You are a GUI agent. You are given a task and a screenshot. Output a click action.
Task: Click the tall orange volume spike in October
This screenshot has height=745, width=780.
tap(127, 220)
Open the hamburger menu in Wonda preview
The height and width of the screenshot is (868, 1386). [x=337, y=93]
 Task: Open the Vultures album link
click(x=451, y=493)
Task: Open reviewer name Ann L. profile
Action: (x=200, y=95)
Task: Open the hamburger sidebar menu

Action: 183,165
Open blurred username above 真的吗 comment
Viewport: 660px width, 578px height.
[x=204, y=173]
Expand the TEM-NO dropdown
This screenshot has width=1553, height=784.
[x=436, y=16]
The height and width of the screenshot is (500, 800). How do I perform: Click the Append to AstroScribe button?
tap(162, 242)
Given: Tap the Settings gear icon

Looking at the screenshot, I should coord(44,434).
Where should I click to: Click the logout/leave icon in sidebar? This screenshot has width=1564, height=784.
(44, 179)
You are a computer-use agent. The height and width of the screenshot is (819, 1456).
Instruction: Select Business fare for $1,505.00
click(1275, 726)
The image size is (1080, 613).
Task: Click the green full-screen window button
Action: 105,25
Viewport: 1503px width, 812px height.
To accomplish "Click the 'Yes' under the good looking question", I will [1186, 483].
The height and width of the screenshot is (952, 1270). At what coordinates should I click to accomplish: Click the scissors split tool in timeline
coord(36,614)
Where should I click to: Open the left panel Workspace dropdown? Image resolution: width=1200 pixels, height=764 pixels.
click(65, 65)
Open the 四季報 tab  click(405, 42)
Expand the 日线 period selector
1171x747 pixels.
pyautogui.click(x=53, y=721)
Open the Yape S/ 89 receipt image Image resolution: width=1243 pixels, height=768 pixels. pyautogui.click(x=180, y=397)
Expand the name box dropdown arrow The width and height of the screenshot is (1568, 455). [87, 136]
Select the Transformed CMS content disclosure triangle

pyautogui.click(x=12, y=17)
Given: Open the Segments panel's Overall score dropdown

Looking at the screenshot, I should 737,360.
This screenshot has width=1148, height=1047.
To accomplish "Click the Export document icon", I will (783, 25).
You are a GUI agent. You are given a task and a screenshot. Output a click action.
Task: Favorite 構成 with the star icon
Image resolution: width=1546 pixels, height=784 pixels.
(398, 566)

**Exercise prompt**
Repeat the items above verbatim, from the line containing "You are a computer-use" through the line containing "Open the 四季報", inclusive of both.

**Answer in full**
You are a computer-use agent. The height and width of the screenshot is (819, 1456).
Instruction: Select Business fare for $1,505.00
click(1275, 726)
The image size is (1080, 613).
Task: Click the green full-screen window button
Action: 105,25
Viewport: 1503px width, 812px height.
To accomplish "Click the 'Yes' under the good looking question", I will [1186, 483].
The height and width of the screenshot is (952, 1270). At what coordinates should I click to accomplish: Click the scissors split tool in timeline
coord(36,614)
Where should I click to: Open the left panel Workspace dropdown? Image resolution: width=1200 pixels, height=764 pixels.
click(65, 65)
Open the 四季報 tab  click(405, 42)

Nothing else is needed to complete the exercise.